*Exercise aim*. Convert the items below into a JSON list of strings with one string per line. Leave out blank lines.

*Raw records*.
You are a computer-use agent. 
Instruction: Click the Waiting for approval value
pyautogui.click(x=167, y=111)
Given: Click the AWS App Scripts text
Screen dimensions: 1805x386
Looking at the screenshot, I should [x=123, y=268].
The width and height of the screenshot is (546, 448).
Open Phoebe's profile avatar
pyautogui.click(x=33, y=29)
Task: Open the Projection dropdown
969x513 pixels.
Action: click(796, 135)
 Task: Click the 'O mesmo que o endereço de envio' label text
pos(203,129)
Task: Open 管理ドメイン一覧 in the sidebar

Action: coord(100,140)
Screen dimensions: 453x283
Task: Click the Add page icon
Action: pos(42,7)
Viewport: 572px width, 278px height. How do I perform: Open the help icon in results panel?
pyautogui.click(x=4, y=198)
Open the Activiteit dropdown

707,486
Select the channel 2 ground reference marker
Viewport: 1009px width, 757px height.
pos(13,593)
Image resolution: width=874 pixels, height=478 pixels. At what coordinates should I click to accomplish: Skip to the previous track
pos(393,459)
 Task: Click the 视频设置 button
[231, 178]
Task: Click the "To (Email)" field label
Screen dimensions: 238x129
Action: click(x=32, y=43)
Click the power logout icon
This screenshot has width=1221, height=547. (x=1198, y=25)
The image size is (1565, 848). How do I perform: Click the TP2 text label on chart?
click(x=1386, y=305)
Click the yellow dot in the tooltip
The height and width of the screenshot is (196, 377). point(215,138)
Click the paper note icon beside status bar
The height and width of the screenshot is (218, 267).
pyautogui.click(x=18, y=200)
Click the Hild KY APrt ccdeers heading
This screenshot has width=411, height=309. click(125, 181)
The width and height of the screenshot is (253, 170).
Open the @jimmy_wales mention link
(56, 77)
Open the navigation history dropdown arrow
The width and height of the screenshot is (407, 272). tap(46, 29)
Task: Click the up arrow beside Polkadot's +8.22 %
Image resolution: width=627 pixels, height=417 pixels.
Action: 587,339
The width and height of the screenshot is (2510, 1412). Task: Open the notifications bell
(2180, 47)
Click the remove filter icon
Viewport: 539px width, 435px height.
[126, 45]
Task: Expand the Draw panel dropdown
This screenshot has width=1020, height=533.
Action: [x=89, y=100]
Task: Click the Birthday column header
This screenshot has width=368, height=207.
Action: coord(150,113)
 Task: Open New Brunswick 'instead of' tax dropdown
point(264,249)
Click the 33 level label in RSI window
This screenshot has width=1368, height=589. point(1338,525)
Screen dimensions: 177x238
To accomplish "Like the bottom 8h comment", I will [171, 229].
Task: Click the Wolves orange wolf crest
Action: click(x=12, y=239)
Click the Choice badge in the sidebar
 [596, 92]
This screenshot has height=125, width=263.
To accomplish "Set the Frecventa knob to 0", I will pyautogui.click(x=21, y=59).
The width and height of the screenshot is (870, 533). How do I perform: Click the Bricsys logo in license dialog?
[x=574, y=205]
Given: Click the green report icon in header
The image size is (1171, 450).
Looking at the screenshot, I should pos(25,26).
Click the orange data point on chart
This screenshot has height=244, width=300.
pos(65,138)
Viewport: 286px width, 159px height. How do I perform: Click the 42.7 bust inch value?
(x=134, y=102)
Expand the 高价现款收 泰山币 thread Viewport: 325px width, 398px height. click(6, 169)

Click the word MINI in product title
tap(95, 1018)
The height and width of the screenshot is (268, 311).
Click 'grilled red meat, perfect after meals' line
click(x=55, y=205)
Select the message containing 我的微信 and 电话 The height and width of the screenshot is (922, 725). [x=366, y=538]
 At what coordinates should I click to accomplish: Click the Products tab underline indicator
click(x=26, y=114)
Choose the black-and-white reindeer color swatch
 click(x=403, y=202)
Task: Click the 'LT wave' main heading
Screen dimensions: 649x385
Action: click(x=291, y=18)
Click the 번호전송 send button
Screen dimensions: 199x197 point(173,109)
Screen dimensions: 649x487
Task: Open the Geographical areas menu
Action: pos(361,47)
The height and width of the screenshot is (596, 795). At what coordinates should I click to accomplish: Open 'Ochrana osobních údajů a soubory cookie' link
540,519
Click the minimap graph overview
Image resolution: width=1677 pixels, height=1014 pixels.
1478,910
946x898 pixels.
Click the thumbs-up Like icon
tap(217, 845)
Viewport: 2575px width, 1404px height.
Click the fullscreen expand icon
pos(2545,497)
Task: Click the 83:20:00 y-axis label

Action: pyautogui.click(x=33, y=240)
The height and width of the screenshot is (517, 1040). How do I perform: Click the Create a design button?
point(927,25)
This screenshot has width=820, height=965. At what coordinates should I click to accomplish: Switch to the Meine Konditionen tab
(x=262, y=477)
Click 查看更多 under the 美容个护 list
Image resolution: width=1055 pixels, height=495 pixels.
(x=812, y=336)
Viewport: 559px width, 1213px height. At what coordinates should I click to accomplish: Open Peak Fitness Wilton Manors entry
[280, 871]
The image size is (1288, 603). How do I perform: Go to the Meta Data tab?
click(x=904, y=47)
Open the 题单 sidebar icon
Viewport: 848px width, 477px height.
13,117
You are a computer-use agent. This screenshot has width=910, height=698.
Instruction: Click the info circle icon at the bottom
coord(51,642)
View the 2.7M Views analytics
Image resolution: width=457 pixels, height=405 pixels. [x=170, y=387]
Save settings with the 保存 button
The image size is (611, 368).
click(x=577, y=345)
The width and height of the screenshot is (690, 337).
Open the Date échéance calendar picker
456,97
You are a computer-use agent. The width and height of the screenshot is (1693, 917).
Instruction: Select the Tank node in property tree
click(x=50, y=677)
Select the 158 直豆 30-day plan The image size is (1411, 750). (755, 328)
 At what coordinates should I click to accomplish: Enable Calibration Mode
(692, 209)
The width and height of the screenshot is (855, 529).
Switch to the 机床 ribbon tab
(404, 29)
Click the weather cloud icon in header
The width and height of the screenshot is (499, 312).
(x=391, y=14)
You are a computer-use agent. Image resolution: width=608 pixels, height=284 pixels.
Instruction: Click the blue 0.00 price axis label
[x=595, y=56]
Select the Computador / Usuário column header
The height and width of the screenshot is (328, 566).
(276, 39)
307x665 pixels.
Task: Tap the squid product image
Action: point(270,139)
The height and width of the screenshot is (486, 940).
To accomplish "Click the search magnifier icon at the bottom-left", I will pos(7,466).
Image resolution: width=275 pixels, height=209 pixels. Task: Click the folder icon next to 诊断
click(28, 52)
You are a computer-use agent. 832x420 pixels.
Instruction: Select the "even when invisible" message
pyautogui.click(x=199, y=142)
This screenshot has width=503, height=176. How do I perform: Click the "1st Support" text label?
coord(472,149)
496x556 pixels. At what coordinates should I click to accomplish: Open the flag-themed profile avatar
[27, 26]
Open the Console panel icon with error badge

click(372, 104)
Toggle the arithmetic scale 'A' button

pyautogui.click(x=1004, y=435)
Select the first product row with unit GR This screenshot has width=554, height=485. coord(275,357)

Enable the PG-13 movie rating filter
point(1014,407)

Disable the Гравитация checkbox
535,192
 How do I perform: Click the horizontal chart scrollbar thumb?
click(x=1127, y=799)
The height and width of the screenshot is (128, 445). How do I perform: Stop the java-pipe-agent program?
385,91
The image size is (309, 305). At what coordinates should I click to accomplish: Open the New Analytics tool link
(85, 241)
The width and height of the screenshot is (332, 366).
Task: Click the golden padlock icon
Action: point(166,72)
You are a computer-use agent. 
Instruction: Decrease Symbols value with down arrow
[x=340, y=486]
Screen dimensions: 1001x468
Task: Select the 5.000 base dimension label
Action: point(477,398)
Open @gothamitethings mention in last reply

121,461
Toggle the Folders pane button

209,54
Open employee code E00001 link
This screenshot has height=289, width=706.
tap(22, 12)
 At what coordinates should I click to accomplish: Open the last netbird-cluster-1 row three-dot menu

*Solution to the problem*.
[
  "You are a computer-use agent. ",
  "Instruction: Click the Waiting for approval value",
  "pyautogui.click(x=167, y=111)",
  "Given: Click the AWS App Scripts text",
  "Screen dimensions: 1805x386",
  "Looking at the screenshot, I should [x=123, y=268].",
  "The width and height of the screenshot is (546, 448).",
  "Open Phoebe's profile avatar",
  "pyautogui.click(x=33, y=29)",
  "Task: Open the Projection dropdown",
  "969x513 pixels.",
  "Action: click(796, 135)",
  " Task: Click the 'O mesmo que o endereço de envio' label text",
  "pos(203,129)",
  "Task: Open 管理ドメイン一覧 in the sidebar",
  "Action: coord(100,140)",
  "Screen dimensions: 453x283",
  "Task: Click the Add page icon",
  "Action: pos(42,7)",
  "Viewport: 572px width, 278px height. How do I perform: Open the help icon in results panel?",
  "pyautogui.click(x=4, y=198)",
  "Open the Activiteit dropdown",
  "707,486",
  "Select the channel 2 ground reference marker",
  "Viewport: 1009px width, 757px height.",
  "pos(13,593)",
  "Image resolution: width=874 pixels, height=478 pixels. At what coordinates should I click to accomplish: Skip to the previous track",
  "pos(393,459)",
  " Task: Click the 视频设置 button",
  "[231, 178]",
  "Task: Click the \"To (Email)\" field label",
  "Screen dimensions: 238x129",
  "Action: click(x=32, y=43)",
  "Click the power logout icon",
  "This screenshot has width=1221, height=547. (x=1198, y=25)",
  "The image size is (1565, 848). How do I perform: Click the TP2 text label on chart?",
  "click(x=1386, y=305)",
  "Click the yellow dot in the tooltip",
  "The height and width of the screenshot is (196, 377). point(215,138)",
  "Click the paper note icon beside status bar",
  "The height and width of the screenshot is (218, 267).",
  "pyautogui.click(x=18, y=200)",
  "Click the Hild KY APrt ccdeers heading",
  "This screenshot has width=411, height=309. click(125, 181)",
  "The width and height of the screenshot is (253, 170).",
  "Open the @jimmy_wales mention link",
  "(56, 77)",
  "Open the navigation history dropdown arrow",
  "The width and height of the screenshot is (407, 272). tap(46, 29)",
  "Task: Click the up arrow beside Polkadot's +8.22 %",
  "Image resolution: width=627 pixels, height=417 pixels.",
  "Action: 587,339",
  "The width and height of the screenshot is (2510, 1412). Task: Open the notifications bell",
  "(2180, 47)",
  "Click the remove filter icon",
  "Viewport: 539px width, 435px height.",
  "[126, 45]",
  "Task: Expand the Draw panel dropdown",
  "This screenshot has width=1020, height=533.",
  "Action: [x=89, y=100]",
  "Task: Click the Birthday column header",
  "This screenshot has width=368, height=207.",
  "Action: coord(150,113)",
  " Task: Open New Brunswick 'instead of' tax dropdown",
  "point(264,249)",
  "Click the 33 level label in RSI window",
  "This screenshot has width=1368, height=589. point(1338,525)",
  "Screen dimensions: 177x238",
  "To accomplish \"Like the bottom 8h comment\", I will [171, 229].",
  "Task: Click the Wolves orange wolf crest",
  "Action: click(x=12, y=239)",
  "Click the Choice badge in the sidebar",
  " [596, 92]",
  "This screenshot has height=125, width=263.",
  "To accomplish \"Set the Frecventa knob to 0\", I will pyautogui.click(x=21, y=59).",
  "The width and height of the screenshot is (870, 533). How do I perform: Click the Bricsys logo in license dialog?",
  "[x=574, y=205]",
  "Given: Click the green report icon in header",
  "The image size is (1171, 450).",
  "Looking at the screenshot, I should pos(25,26).",
  "Click the orange data point on chart",
  "This screenshot has height=244, width=300.",
  "pos(65,138)",
  "Viewport: 286px width, 159px height. How do I perform: Click the 42.7 bust inch value?",
  "(x=134, y=102)",
  "Expand the 高价现款收 泰山币 thread Viewport: 325px width, 398px height. click(6, 169)",
  "Click the word MINI in product title",
  "tap(95, 1018)",
  "The height and width of the screenshot is (268, 311).",
  "Click 'grilled red meat, perfect after meals' line",
  "click(x=55, y=205)",
  "Select the message containing 我的微信 and 电话 The height and width of the screenshot is (922, 725). [x=366, y=538]",
  " At what coordinates should I click to accomplish: Click the Products tab underline indicator",
  "click(x=26, y=114)",
  "Choose the black-and-white reindeer color swatch",
  " click(x=403, y=202)",
  "Task: Click the 'LT wave' main heading",
  "Screen dimensions: 649x385",
  "Action: click(x=291, y=18)",
  "Click the 번호전송 send button",
  "Screen dimensions: 199x197 point(173,109)",
  "Screen dimensions: 649x487",
  "Task: Open the Geographical areas menu",
  "Action: pos(361,47)",
  "The height and width of the screenshot is (596, 795). At what coordinates should I click to accomplish: Open 'Ochrana osobních údajů a soubory cookie' link",
  "540,519",
  "Click the minimap graph overview",
  "Image resolution: width=1677 pixels, height=1014 pixels.",
  "1478,910",
  "946x898 pixels.",
  "Click the thumbs-up Like icon",
  "tap(217, 845)",
  "Viewport: 2575px width, 1404px height.",
  "Click the fullscreen expand icon",
  "pos(2545,497)",
  "Task: Click the 83:20:00 y-axis label",
  "Action: pyautogui.click(x=33, y=240)",
  "The height and width of the screenshot is (517, 1040). How do I perform: Click the Create a design button?",
  "point(927,25)",
  "This screenshot has width=820, height=965. At what coordinates should I click to accomplish: Switch to the Meine Konditionen tab",
  "(x=262, y=477)",
  "Click 查看更多 under the 美容个护 list",
  "Image resolution: width=1055 pixels, height=495 pixels.",
  "(x=812, y=336)",
  "Viewport: 559px width, 1213px height. At what coordinates should I click to accomplish: Open Peak Fitness Wilton Manors entry",
  "[280, 871]",
  "The image size is (1288, 603). How do I perform: Go to the Meta Data tab?",
  "click(x=904, y=47)",
  "Open the 题单 sidebar icon",
  "Viewport: 848px width, 477px height.",
  "13,117",
  "You are a computer-use agent. This screenshot has width=910, height=698.",
  "Instruction: Click the info circle icon at the bottom",
  "coord(51,642)",
  "View the 2.7M Views analytics",
  "Image resolution: width=457 pixels, height=405 pixels. [x=170, y=387]",
  "Save settings with the 保存 button",
  "The image size is (611, 368).",
  "click(x=577, y=345)",
  "The width and height of the screenshot is (690, 337).",
  "Open the Date échéance calendar picker",
  "456,97",
  "You are a computer-use agent. The width and height of the screenshot is (1693, 917).",
  "Instruction: Select the Tank node in property tree",
  "click(x=50, y=677)",
  "Select the 158 直豆 30-day plan The image size is (1411, 750). (755, 328)",
  " At what coordinates should I click to accomplish: Enable Calibration Mode",
  "(692, 209)",
  "The width and height of the screenshot is (855, 529).",
  "Switch to the 机床 ribbon tab",
  "(404, 29)",
  "Click the weather cloud icon in header",
  "The width and height of the screenshot is (499, 312).",
  "(x=391, y=14)",
  "You are a computer-use agent. Image resolution: width=608 pixels, height=284 pixels.",
  "Instruction: Click the blue 0.00 price axis label",
  "[x=595, y=56]",
  "Select the Computador / Usuário column header",
  "The height and width of the screenshot is (328, 566).",
  "(276, 39)",
  "307x665 pixels.",
  "Task: Tap the squid product image",
  "Action: point(270,139)",
  "The height and width of the screenshot is (486, 940).",
  "To accomplish \"Click the search magnifier icon at the bottom-left\", I will pos(7,466).",
  "Image resolution: width=275 pixels, height=209 pixels. Task: Click the folder icon next to 诊断",
  "click(28, 52)",
  "You are a computer-use agent. 832x420 pixels.",
  "Instruction: Select the \"even when invisible\" message",
  "pyautogui.click(x=199, y=142)",
  "This screenshot has width=503, height=176. How do I perform: Click the \"1st Support\" text label?",
  "coord(472,149)",
  "496x556 pixels. At what coordinates should I click to accomplish: Open the flag-themed profile avatar",
  "[27, 26]",
  "Open the Console panel icon with error badge",
  "click(372, 104)",
  "Toggle the arithmetic scale 'A' button",
  "pyautogui.click(x=1004, y=435)",
  "Select the first product row with unit GR This screenshot has width=554, height=485. coord(275,357)",
  "Enable the PG-13 movie rating filter",
  "point(1014,407)",
  "Disable the Гравитация checkbox",
  "535,192",
  " How do I perform: Click the horizontal chart scrollbar thumb?",
  "click(x=1127, y=799)",
  "The height and width of the screenshot is (128, 445). How do I perform: Stop the java-pipe-agent program?",
  "385,91",
  "The image size is (309, 305). At what coordinates should I click to accomplish: Open the New Analytics tool link",
  "(85, 241)",
  "The width and height of the screenshot is (332, 366).",
  "Task: Click the golden padlock icon",
  "Action: point(166,72)",
  "You are a computer-use agent. ",
  "Instruction: Decrease Symbols value with down arrow",
  "[x=340, y=486]",
  "Screen dimensions: 1001x468",
  "Task: Select the 5.000 base dimension label",
  "Action: point(477,398)",
  "Open @gothamitethings mention in last reply",
  "121,461",
  "Toggle the Folders pane button",
  "209,54",
  "Open employee code E00001 link",
  "This screenshot has height=289, width=706.",
  "tap(22, 12)",
  " At what coordinates should I click to accomplish: Open the last netbird-cluster-1 row three-dot menu"
]